Afin de rendre l’exploitation plus durable, Eudes Coutte a investi dans son propre moulin en pierre, lui permettant de transformer une partie de sa récolte en farine de sorgho sans gluten. Le reste des céréales est vendu en grains, qui peuvent être cuits et consommés comme des lentilles.
Le sorgho sans gluten est riche en protéines et contient huit des neuf acides aminés essentiels, a-t-il expliqué, mais en Europe, cette culture reste un marché de niche.
Davantage d’agriculteurs comme les frères Coutte se tournent cependant vers ce type grain, et la production française de sorgho a augmenté pour atteindre près de 400.000 tonnes en 2021, contre 244.000 tonnes en 2016, selon les données du ministère de l’Agriculture.
Sur les quelque 800.000 tonnes de sorgho produites en Europe entre 2021 et 2022, seul un quart environ sera destiné à la consommation humaine, le reste étant principalement réservé à l’alimentation animale, montrent les données de l’UE.
Selon Vincent Braak, analyste chez Strategie Grains, le sorgho a gagné du terrain en Europe ces dernières années, mais son marché, moins développé que celui du maïs ou d’autres céréales, peine à s’établir.
« Pourtant, avec des étés de plus en plus chauds, on peut s’attendre à ce que davantage d’agriculteurs se mettent à cultiver du sorgho pour remplacer une partie de leur maïs », estime-t-il.
Les frères Coutte redoublent d’efforts pour trouver de nouveaux marchés pour leur production.

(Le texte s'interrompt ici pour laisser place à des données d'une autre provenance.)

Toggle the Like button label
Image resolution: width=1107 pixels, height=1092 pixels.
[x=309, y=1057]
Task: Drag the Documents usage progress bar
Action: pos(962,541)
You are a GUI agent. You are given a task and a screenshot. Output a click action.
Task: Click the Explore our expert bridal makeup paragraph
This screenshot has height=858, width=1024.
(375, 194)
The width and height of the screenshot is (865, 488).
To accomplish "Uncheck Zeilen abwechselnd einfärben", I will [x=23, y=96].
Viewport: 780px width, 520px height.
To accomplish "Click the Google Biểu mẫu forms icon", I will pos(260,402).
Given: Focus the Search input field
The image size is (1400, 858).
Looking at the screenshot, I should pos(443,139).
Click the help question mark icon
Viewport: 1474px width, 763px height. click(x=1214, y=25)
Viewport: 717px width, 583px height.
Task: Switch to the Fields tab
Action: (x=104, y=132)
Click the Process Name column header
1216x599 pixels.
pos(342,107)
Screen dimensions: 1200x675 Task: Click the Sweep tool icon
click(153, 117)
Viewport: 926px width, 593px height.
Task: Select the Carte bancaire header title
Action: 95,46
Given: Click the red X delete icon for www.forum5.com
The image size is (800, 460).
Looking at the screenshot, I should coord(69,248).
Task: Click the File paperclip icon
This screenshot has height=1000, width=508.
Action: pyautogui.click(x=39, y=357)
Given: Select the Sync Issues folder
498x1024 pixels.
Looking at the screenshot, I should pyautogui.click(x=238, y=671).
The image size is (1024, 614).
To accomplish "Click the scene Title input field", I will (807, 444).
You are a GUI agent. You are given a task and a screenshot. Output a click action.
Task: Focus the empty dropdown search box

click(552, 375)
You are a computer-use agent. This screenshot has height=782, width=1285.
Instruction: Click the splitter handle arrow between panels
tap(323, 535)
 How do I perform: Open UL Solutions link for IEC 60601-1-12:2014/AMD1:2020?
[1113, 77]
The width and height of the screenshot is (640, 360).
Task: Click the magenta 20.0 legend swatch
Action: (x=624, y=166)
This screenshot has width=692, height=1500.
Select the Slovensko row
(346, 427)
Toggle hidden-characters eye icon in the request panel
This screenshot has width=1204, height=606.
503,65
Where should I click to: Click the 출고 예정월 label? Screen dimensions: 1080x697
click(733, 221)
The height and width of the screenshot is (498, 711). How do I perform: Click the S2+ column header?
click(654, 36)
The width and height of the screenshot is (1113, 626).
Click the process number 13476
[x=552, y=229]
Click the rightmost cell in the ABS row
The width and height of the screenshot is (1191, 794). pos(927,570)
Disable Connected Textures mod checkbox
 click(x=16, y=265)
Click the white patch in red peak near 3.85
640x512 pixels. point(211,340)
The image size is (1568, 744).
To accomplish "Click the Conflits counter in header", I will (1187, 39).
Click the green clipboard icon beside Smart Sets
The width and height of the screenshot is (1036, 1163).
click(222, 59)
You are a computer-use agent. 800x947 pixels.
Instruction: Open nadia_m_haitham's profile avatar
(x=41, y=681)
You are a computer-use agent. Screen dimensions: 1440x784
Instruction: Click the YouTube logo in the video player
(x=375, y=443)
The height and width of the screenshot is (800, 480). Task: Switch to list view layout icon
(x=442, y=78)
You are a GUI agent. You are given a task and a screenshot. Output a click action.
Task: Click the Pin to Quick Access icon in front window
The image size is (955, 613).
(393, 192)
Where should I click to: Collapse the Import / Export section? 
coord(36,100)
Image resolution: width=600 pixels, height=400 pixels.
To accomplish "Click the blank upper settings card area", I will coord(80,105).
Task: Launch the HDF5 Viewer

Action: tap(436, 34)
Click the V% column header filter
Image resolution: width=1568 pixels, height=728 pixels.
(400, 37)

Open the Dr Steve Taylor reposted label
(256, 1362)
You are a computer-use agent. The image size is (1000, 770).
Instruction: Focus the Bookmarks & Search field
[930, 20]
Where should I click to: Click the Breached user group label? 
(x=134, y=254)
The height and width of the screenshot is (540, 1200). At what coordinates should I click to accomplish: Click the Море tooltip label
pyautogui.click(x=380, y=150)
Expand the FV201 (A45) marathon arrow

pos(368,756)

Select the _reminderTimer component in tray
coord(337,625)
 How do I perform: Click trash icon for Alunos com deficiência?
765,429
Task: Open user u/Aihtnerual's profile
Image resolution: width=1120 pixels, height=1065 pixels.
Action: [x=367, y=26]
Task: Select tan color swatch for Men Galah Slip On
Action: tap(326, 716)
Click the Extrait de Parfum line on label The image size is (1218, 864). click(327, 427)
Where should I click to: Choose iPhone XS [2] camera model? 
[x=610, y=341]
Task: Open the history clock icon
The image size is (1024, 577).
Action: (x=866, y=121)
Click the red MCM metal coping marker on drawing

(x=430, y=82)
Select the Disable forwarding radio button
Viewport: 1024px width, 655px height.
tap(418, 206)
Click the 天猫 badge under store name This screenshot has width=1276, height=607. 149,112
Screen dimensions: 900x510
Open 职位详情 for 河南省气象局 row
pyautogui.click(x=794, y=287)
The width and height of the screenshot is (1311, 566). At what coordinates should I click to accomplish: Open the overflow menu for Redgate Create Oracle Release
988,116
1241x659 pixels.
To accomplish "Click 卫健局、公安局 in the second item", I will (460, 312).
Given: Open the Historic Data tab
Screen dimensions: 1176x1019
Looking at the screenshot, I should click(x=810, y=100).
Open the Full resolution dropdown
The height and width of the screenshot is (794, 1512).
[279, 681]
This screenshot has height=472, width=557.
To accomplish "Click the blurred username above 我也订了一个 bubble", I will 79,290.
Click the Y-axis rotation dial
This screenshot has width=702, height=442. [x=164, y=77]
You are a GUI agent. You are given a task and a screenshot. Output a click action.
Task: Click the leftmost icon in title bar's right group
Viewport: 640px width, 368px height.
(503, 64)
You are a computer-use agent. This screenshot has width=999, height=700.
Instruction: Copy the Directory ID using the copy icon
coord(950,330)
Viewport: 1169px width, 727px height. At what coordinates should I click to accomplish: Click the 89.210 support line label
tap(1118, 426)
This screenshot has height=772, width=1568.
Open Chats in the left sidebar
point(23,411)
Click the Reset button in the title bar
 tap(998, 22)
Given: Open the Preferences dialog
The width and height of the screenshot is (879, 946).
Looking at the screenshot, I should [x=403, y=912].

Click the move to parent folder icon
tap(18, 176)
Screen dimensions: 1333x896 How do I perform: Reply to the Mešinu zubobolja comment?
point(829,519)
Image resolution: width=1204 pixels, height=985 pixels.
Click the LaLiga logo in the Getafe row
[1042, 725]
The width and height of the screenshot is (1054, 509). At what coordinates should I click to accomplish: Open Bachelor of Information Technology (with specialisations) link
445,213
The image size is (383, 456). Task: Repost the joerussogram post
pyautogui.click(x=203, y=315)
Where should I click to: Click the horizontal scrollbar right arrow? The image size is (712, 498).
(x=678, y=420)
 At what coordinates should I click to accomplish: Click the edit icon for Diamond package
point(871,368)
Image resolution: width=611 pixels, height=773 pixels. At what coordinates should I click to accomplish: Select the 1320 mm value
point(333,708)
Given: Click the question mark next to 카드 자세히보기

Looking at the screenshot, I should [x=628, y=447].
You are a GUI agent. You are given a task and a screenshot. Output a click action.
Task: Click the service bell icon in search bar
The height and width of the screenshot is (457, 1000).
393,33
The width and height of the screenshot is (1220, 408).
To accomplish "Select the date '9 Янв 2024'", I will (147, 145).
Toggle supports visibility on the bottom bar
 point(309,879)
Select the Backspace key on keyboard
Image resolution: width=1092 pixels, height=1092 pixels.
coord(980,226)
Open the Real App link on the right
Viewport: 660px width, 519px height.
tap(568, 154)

Dans les années à venir, ils prévoient de s’associer à des partenaires locaux pour développer de la bière de sorgho, du steak de sorgho végétarien et d’autres produits à base de cette céréale.
(Reportage Sarah Meyssonnier, avec la contribution de Gus Trompiz, rédigé par Geert De Clercq ; version française Dagmarah Mackos, édité par Kate Entringer)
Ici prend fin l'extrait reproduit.